> **Exercise aim**
Return every line of the data below, exactly.

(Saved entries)
○ ○ ○
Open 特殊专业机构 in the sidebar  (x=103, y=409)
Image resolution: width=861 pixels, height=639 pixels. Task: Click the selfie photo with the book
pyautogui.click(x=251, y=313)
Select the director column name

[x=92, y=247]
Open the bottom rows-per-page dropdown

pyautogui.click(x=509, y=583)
○ ○ ○
> **Written response**
Open 特殊专业机构 in the sidebar  (x=103, y=409)
Image resolution: width=861 pixels, height=639 pixels. Task: Click the selfie photo with the book
pyautogui.click(x=251, y=313)
Select the director column name

[x=92, y=247]
Open the bottom rows-per-page dropdown

pyautogui.click(x=509, y=583)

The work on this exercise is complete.